Schema and sample data
| order_id | customer_id | order_date |
|---|---|---|
| 1 | 101 | 2024-01-05 |
| 2 | 102 | 2024-01-10 |
| 3 | 101 | 2024-01-20 |
| 4 | 103 | 2024-02-15 |
| 5 | 101 | 2024-02-10 |
| 6 | 102 | 2024-03-01 |
Show setup SQL (copy to run)
CREATE TABLE Orders (
order_id INT PRIMARY KEY,
customer_id INT NOT NULL,
order_date DATE NOT NULL
);
INSERT INTO Orders (order_id, customer_id, order_date) VALUES
(1, 101, '2024-01-05'),
(2, 102, '2024-01-10'),
(3, 101, '2024-01-20'),
(4, 103, '2024-02-15'),
(5, 101, '2024-02-10'),
(6, 102, '2024-03-01');
The Orders table records every order, with more than one order per customer. For each order, return the customer_id, the order_date, the date of that customer's previous order as prev_order_date, and the number of days between the two orders as days_since_prev.
Each customer's orders should be compared in date order, and the comparison must never cross into another customer. A customer's very first order has no earlier order, so both prev_order_date and days_since_prev must be NULL for that row. Sort the result by customer_id, then by order_date.
Expected result
| customer_id | order_date | prev_order_date | days_since_prev |
|---|---|---|---|
| 101 | 2024-01-05 | NULL | NULL |
| 101 | 2024-01-20 | 2024-01-05 | 15 |
| 101 | 2024-02-10 | 2024-01-20 | 21 |
| 102 | 2024-01-10 | NULL | NULL |
| 102 | 2024-03-01 | 2024-01-10 | 51 |
| 103 | 2024-02-15 | NULL | NULL |
Show hint
You need to look back one row inside each customer's history. LAG(order_date) with a window of PARTITION BY customer_id ORDER BY order_date pulls the previous order date without a self join. Feed that lagged value and the current order_date into DATEDIFF(day, ...) to get the gap. The first order in each partition returns NULL from LAG, which makes the gap NULL automatically.

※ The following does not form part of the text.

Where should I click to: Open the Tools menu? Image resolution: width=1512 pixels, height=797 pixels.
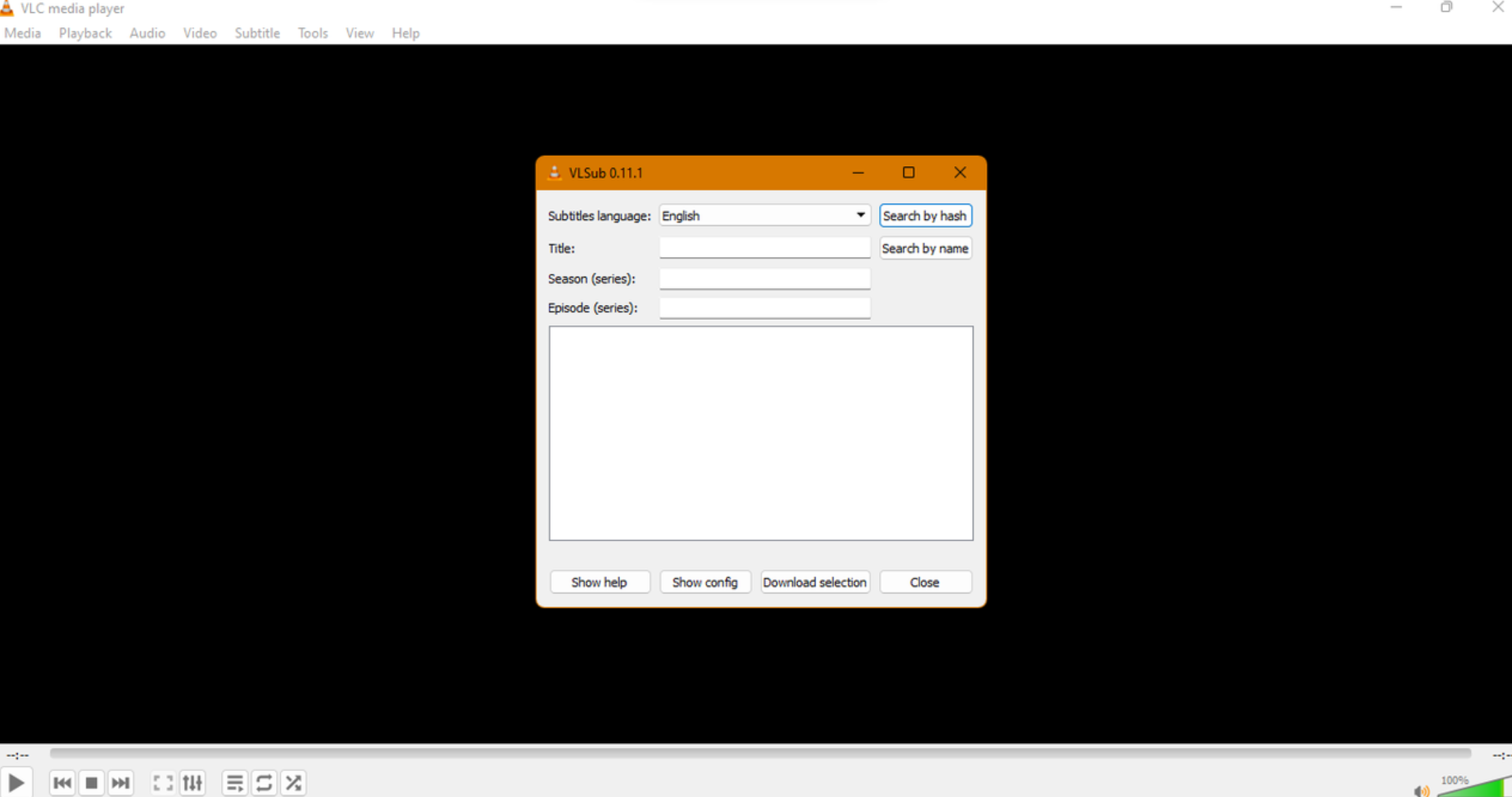click(312, 33)
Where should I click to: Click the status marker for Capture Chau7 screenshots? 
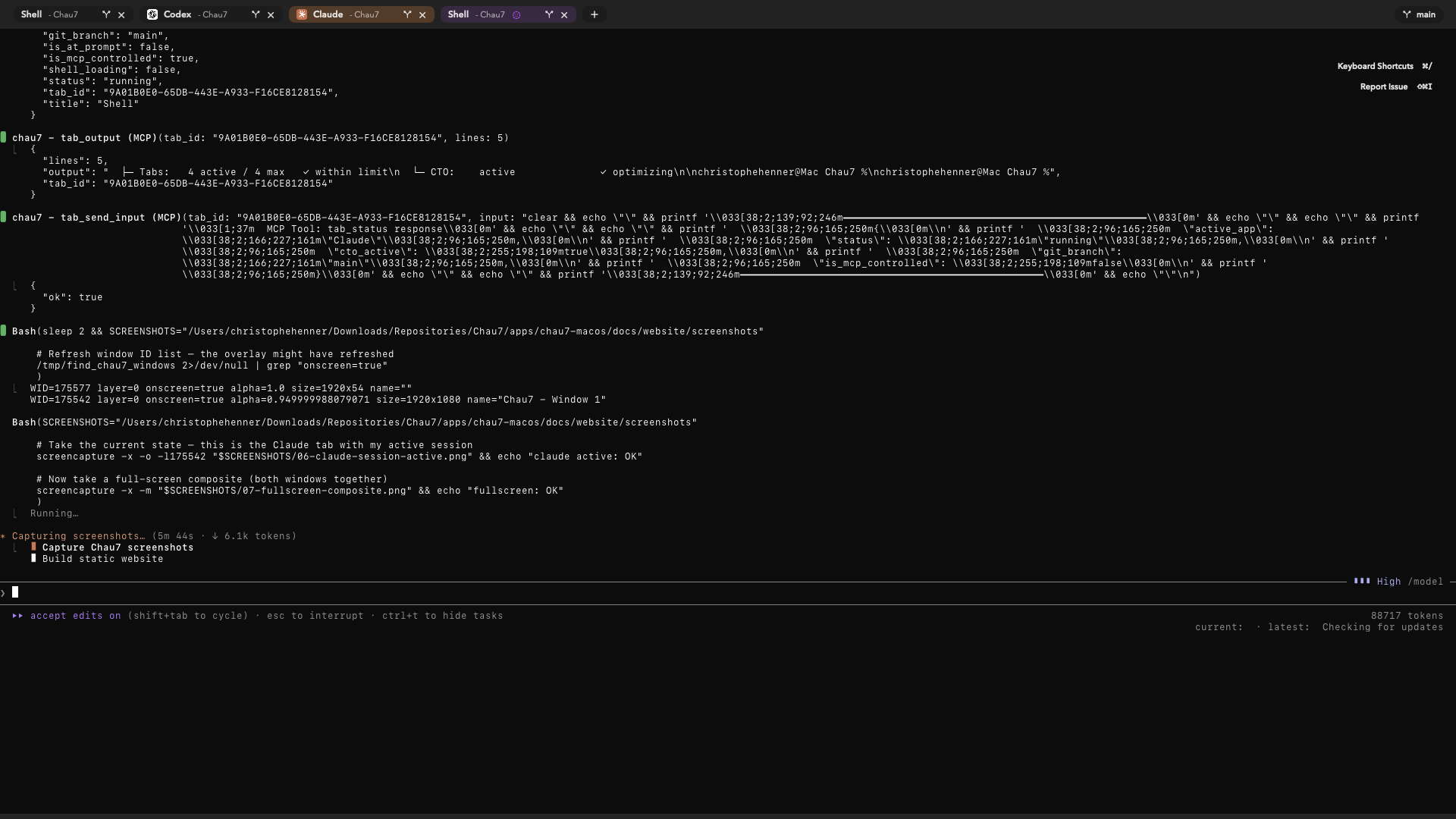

Try to write the query yourself before you open this.
Show solution and explanation
SELECT
customer_id,
order_date,
LAG(order_date) OVER (PARTITION BY customer_id ORDER BY order_date) AS prev_order_date,
DATEDIFF(day,
LAG(order_date) OVER (PARTITION BY customer_id ORDER BY order_date),
order_date) AS days_since_prev
FROM Orders
ORDER BY customer_id, order_date;
LAG returns a value from an earlier row in the same window. The window PARTITION BY customer_id ORDER BY order_date restarts the numbering for every customer and walks their orders from oldest to newest, so LAG(order_date) is the date of the immediately preceding order for that same customer. Because each partition is independent, the previous value never leaks in from a different customer.
For the earliest order in each partition there is no preceding row, so LAG returns NULL. That is exactly what we want for a customer's first order. Feeding that NULL into DATEDIFF as the start date makes days_since_prev come out NULL too, so the first-order rows fall out correctly without a special CASE. For customer 101 the gaps are 15 days (Jan 05 to Jan 20) and 21 days (Jan 20 to Feb 10); for customer 102 the single gap is 51 days (Jan 10 to Mar 01); customer 103 has only one order, so it is all NULL.
A common mistake is to write a self join such as DATEDIFF(day, prev.order_date, cur.order_date) matched on prev.order_date < cur.order_date. That pairs each order with every earlier order, not just the immediately previous one, so you then have to filter down to the max earlier date, which is slower and easy to get wrong. LAG expresses "the row just before this one" directly. Also note the arguments order: DATEDIFF(day, start, end) counts start to end, so passing the previous date first and the current date second yields a positive number of days.